Step one: we admit we are powerless over our car - that our engine has become unmanageable.

Step two: we come to believe that the AA man could restore us to motoring.

Step three: we make a decision to pick up the phone and turn our car and its knackered engine over to the care of the AA man, hoping we can understand what he's jabbering about.

Step four: we make a searching and fearless inventory of what we think could be the problem.

Step five: we admit to the AA man, to ourselves and the meddling passersby dispensing useless advice that, actually, if truth be told, we haven't a clue what is wrong.

Step six: we become entirely ready to have the AA man remove all the defects of our car.

Step seven: we humbly ask him to fix our vehicle.

Step eight: we make a list of all the services we had missed because we were too broke, all the oil and water checks we had skipped out of laziness and all the times we ignored the warning lights on the dash, hoping the problem would just go away. We solemnly promise to make it up to our poor, neglected car.

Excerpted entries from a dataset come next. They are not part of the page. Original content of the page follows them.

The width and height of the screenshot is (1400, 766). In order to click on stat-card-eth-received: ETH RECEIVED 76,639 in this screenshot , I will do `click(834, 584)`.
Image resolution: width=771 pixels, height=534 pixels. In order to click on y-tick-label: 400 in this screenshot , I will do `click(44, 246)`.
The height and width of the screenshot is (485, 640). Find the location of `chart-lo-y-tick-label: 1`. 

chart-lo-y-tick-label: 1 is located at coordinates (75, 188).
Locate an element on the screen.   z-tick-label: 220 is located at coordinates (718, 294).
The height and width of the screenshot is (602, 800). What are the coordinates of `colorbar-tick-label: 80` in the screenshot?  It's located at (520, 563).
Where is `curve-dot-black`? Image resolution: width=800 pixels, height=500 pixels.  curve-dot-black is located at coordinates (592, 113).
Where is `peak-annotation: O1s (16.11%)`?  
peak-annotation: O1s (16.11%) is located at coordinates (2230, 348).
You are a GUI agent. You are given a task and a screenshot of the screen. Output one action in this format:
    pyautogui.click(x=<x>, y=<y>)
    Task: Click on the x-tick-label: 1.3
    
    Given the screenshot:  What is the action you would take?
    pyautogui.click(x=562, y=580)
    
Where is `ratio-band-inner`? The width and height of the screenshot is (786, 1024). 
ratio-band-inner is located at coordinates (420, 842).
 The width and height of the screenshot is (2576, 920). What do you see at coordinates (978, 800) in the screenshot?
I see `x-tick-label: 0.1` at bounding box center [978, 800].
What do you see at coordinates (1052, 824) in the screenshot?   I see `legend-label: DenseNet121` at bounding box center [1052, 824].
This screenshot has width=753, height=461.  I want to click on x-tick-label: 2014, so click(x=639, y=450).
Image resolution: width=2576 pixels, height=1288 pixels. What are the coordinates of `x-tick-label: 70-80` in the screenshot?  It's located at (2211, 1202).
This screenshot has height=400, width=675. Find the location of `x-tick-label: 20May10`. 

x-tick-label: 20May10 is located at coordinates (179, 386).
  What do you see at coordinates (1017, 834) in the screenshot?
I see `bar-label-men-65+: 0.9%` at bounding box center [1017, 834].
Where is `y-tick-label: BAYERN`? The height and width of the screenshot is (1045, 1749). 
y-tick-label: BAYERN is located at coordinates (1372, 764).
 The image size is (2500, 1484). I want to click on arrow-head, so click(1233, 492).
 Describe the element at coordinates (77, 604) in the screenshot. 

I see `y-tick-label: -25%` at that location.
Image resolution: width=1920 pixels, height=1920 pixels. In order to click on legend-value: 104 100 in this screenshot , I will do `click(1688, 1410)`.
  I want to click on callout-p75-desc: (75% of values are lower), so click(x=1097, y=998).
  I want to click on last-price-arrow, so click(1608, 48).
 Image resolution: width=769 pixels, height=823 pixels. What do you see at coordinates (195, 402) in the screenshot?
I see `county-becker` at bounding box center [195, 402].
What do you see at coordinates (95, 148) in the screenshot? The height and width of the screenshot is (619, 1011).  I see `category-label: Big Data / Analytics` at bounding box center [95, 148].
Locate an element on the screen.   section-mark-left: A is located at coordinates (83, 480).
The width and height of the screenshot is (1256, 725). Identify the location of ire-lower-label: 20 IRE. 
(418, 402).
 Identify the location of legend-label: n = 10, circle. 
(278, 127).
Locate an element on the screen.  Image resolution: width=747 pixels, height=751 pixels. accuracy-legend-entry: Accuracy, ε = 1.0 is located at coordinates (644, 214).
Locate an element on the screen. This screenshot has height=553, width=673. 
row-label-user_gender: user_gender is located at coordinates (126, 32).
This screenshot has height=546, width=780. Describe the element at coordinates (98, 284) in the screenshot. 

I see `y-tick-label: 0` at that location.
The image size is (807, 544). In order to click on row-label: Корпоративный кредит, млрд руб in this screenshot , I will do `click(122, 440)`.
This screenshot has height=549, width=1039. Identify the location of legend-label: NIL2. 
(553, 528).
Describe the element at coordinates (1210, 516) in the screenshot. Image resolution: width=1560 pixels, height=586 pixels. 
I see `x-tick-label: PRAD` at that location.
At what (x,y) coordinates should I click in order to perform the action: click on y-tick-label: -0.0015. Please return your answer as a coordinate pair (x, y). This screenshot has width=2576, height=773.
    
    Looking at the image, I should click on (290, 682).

Step nine: we make direct amends to our car wherever possible, except when to do so would injure it through our complete and utter incompetence.

Step ten: we continue to keep on top of regular servicing and standard checks, and when we haven't a clue what is wrong, promptly admit it.

Step eleven: we seek, through reading the manual, gleaning advice from professional mechanics and possibly even a night course in amateur car maintenance at the local community centre to improve our knowledge of our car, praying it will help us out when it comes to functional warning lights and a constantly charged battery.

Step twelve: we have a mechanical awakening as the result of these steps, we try to carry this message to other suffering motorists and lend a hand whenever we see them stuck on the side of the road. (Except when it is raining. Or we were late to meet our mates at the pub. Or we were on the bus, having resigned ourselves to the reality that we are, and always will be, terminally clueless.)

If ever you find your resolve failing and find yourself tempted anew to get under the bonnet to tackle jobs way above your abilities, recite the Amateur Mechanic's Prayer: "AA man, grant me the humility to accept I haven't a notion what's wrong with my car, courage to give you a call when I'm flummoxed and the wisdom to know when the only problem is that I've run out of petrol. Again."